One invites a Guest to an event, for example, while a Visitor arrives usually in an impromptu manner
Since both Gast and Besucher can mean visitor, does anyone have any usage notes to share that would help us determine when to use which word to mean "visitor"?
So do you always say Der Gast regardless of gender, or could you say die Gast for women, der Gast for men and das Gast if you don't know or don't want to disclose the gender of the visitor?
according to dict.leo.org, only singular and plural exist.
It's always der Gast.
Huh. Google translates der Gast as "the host." Seeing as this is essentially the opposite of the guest, can I assume this is incorrect?
Der gast ist mein freundin: is it true?
I don't know whether it's true or not that the guest is your friend, but the sentence is not correct because Freundin is feminine and so it should be meine Freundin, not mein Freundin. (And Gast, Freundin must be capitalised.)

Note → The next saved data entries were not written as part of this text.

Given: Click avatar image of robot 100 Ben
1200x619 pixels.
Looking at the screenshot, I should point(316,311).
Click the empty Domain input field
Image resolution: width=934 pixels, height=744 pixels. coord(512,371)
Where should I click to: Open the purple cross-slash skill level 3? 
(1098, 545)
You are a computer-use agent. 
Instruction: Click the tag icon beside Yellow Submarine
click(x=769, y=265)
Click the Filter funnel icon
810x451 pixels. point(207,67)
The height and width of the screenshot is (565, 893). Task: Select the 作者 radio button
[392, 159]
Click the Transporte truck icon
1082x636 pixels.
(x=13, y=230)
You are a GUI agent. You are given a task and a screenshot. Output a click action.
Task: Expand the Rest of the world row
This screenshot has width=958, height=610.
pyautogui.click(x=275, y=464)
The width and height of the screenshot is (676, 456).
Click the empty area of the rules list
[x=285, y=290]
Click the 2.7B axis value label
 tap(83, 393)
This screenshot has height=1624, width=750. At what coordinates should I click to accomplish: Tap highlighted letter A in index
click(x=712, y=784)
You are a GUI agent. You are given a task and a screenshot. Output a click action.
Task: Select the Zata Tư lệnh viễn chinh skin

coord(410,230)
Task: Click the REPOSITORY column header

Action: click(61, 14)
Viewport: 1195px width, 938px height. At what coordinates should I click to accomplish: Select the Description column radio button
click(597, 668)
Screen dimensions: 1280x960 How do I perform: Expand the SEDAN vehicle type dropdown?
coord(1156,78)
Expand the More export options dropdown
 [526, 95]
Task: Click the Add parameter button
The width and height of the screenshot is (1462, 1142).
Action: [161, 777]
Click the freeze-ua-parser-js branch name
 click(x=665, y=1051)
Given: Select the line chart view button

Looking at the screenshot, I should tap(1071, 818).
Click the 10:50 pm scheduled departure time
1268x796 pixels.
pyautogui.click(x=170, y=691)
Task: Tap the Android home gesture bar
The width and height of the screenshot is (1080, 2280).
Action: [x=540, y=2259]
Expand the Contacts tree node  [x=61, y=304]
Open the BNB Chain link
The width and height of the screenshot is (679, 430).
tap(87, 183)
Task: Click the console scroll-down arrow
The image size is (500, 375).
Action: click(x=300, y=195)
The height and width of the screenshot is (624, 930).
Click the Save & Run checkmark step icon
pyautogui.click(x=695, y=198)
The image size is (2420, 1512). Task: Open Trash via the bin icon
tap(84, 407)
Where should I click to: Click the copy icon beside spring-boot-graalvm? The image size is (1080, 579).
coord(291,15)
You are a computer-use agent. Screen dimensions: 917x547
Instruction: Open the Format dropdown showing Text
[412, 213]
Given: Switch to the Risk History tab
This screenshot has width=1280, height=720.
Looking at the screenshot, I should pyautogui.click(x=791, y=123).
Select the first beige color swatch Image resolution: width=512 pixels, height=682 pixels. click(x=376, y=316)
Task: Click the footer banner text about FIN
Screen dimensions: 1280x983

“Sein unser Gast, sein unser Gast" that is how the beauty and the beast song should have sounded in german
Wouldn't the imperative form of the verb sein be more grammatically accurate? "Seid unser Gast, seid unser Gast!"?
seid! is plural imperative; since Beauty is just one person, it would be singular sei!.
The song was in fact translated as Sei hier Gast!.
Make up your mind Duo!!! Is it 'Visitor' or 'Guest'!!!!!!??
I know!!!!!!!!!!! I mean, Dua handles things much better!
Visitor = drop in -- guest = invited
"Ich habe ein Gast bei mir zu Hause." I have a guest at my house. Is this sentence correct? I'm not sure about the phrase: "at my house" . . . and also, would a person use "ein"?
bei mir zu Hause is fine, but you need masculine accusative einen Gast.
laughs in Breton
Same in Cornish (gast; an ast) and Welsh (gast; yr ast).